[BEGIN EXERCISE MATERIAL]

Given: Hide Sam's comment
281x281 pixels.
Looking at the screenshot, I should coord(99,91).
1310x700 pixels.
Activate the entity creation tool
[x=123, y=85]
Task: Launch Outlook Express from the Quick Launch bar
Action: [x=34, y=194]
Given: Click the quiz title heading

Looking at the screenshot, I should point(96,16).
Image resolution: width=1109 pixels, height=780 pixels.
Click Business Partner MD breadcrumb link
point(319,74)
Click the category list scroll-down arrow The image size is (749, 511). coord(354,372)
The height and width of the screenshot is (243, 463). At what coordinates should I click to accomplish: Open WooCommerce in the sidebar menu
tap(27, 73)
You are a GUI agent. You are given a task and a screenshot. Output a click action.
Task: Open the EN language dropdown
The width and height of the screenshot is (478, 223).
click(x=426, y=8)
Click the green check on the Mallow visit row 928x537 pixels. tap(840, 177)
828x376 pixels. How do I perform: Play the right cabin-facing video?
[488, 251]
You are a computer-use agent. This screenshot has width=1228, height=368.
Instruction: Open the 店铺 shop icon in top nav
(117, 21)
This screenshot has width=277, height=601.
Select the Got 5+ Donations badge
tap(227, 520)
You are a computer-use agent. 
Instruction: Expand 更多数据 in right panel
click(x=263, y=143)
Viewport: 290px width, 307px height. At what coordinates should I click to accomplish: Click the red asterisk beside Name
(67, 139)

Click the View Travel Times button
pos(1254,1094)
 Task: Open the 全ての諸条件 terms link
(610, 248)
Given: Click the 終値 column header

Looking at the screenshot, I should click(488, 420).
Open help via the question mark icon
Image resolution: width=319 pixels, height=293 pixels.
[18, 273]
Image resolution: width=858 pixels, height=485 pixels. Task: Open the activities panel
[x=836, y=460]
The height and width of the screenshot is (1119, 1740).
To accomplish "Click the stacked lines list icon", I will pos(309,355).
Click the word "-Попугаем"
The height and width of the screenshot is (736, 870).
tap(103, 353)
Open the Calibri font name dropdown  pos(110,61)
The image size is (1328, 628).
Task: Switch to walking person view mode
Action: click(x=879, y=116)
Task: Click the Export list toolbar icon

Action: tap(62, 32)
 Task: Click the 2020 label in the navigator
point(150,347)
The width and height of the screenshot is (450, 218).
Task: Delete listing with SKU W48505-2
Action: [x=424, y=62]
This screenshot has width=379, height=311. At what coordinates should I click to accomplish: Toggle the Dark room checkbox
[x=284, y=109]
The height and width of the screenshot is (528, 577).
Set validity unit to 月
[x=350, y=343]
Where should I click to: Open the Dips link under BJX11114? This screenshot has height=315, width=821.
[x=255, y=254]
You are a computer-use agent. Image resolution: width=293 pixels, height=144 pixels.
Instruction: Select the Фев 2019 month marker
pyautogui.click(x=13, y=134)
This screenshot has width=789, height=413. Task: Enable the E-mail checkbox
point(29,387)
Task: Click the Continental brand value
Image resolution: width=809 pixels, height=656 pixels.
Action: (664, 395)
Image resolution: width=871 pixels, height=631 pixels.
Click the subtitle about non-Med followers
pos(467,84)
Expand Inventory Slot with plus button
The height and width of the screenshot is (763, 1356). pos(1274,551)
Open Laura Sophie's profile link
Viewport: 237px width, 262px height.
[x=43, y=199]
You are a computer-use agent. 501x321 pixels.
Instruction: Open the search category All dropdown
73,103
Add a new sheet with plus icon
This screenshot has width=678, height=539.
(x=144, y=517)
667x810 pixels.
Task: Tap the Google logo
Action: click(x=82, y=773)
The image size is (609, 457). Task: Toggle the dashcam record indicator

[END EXERCISE MATERIAL]

#### TASK TO COMPLETE
Copy the lines above word for word. Start at the first line and stop after the line that contains "Action: [x=34, y=194]".

#### WRITTEN SOLUTION
Given: Hide Sam's comment
281x281 pixels.
Looking at the screenshot, I should coord(99,91).
1310x700 pixels.
Activate the entity creation tool
[x=123, y=85]
Task: Launch Outlook Express from the Quick Launch bar
Action: [x=34, y=194]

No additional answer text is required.